YOUR TASK: Render the records as a numbered list, leaving out blank lines. Include only the lines starting at the one containing "You are a GUI" and ending at the one containing "the Market Summary", with both of those lines included.
[Start of DATA PROVIDED]
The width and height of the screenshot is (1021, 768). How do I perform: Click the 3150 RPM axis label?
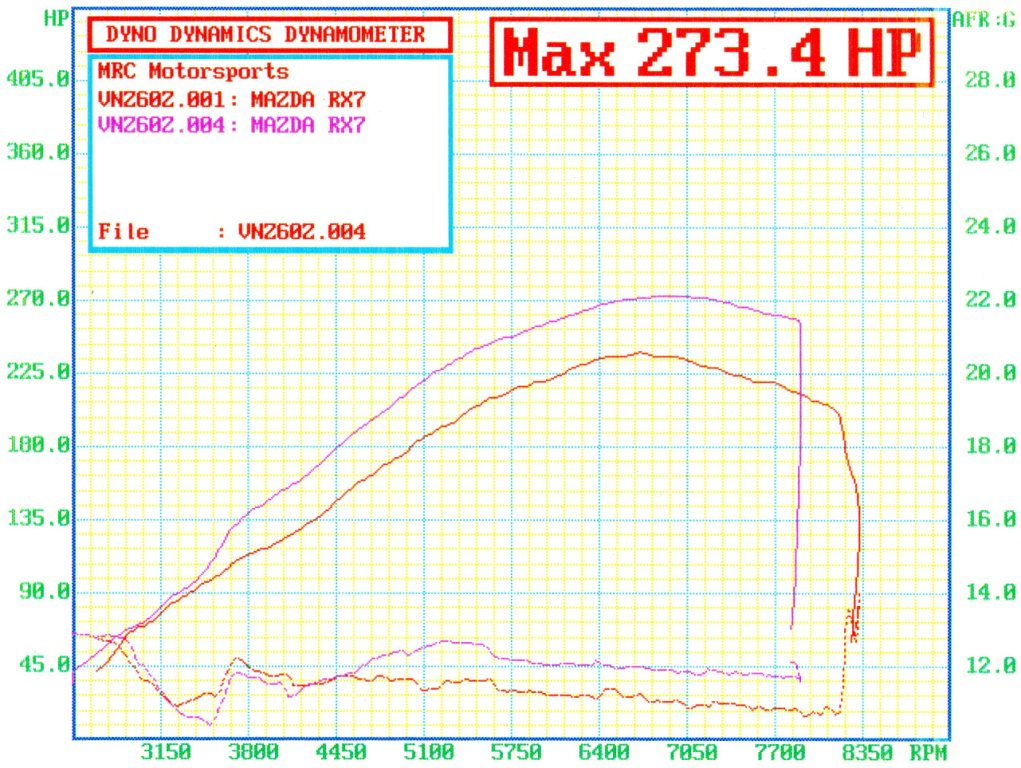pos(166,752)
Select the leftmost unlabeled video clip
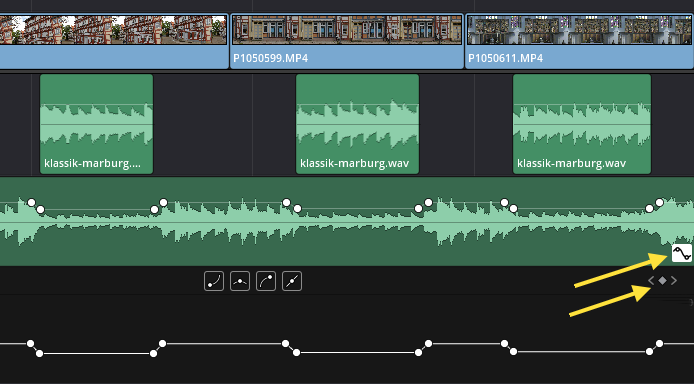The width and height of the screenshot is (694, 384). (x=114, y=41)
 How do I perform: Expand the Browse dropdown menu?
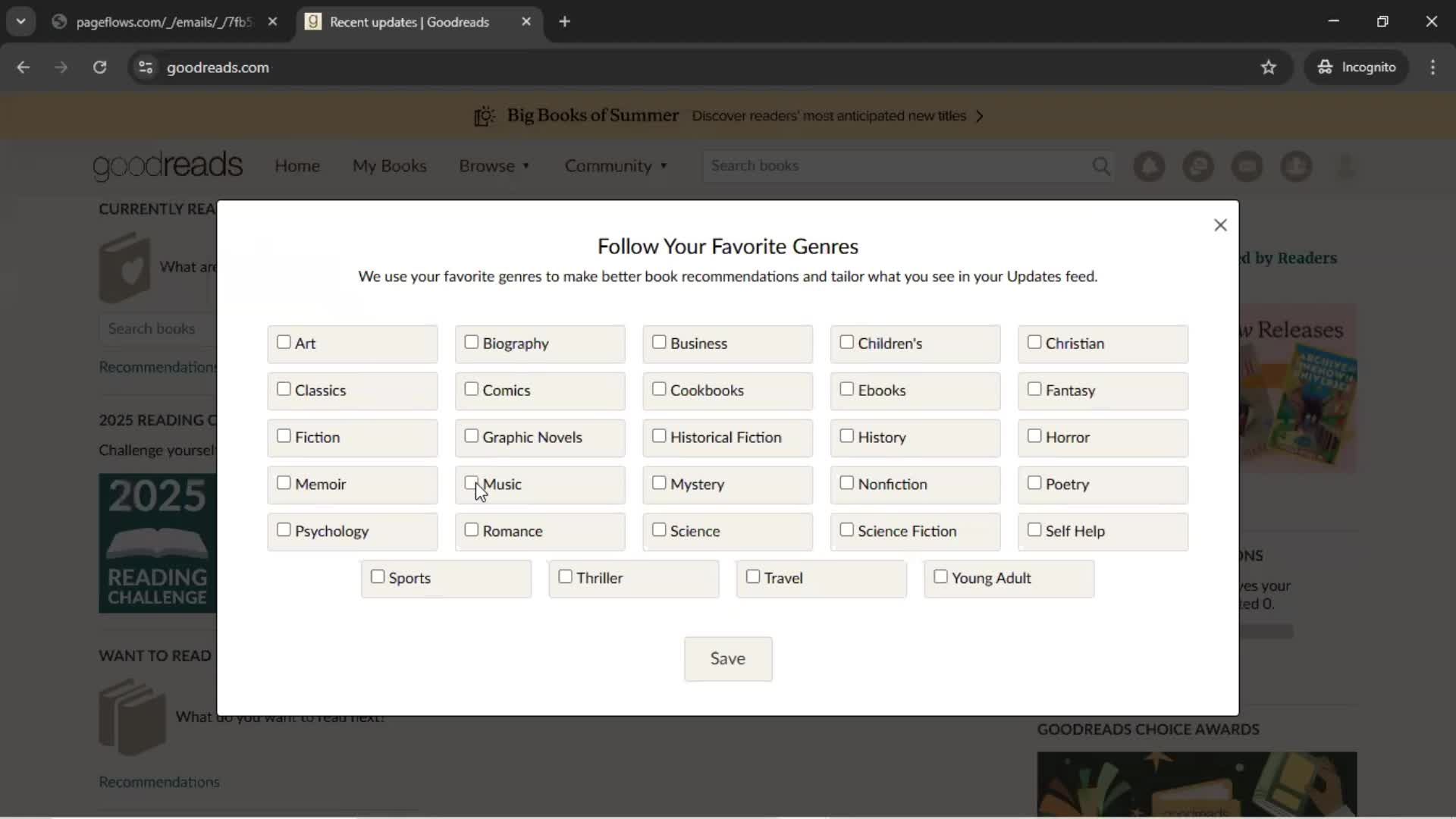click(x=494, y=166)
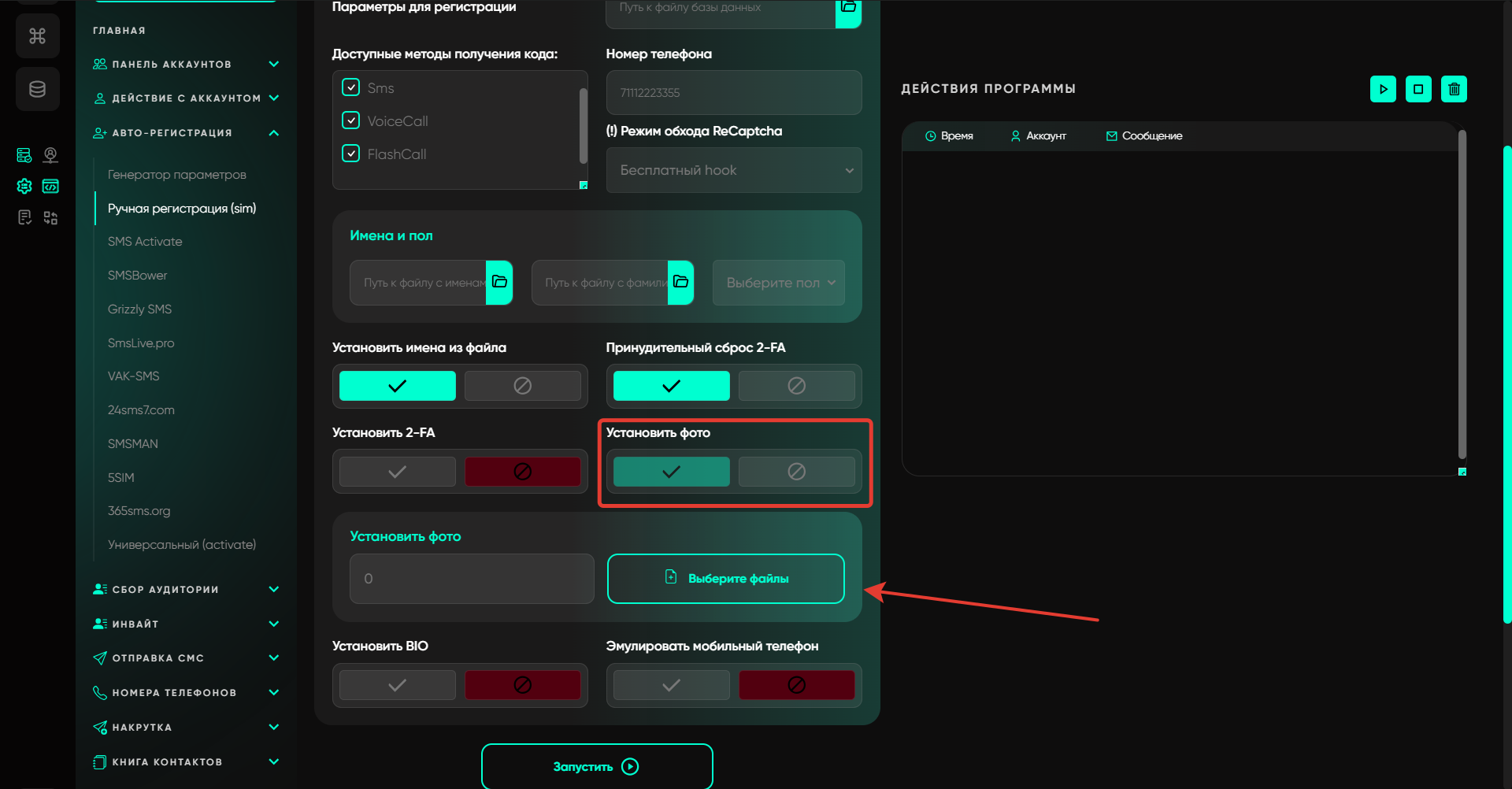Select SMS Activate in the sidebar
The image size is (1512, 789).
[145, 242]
[End of DATA PROVIDED]
[Start of DATA PROVIDED]
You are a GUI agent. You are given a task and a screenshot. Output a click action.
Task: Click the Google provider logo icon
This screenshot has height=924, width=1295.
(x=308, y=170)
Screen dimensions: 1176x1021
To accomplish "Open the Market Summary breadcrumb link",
[End of DATA PROVIDED]
RESULT OF THIS EXERCISE:
1. You are a GUI agent. You are given a task and a screenshot. Output a click action.
2. Task: Click the Google provider logo icon
3. This screenshot has height=924, width=1295.
4. (x=308, y=170)
5. Screen dimensions: 1176x1021
6. To accomplish "Open the Market Summary breadcrumb link",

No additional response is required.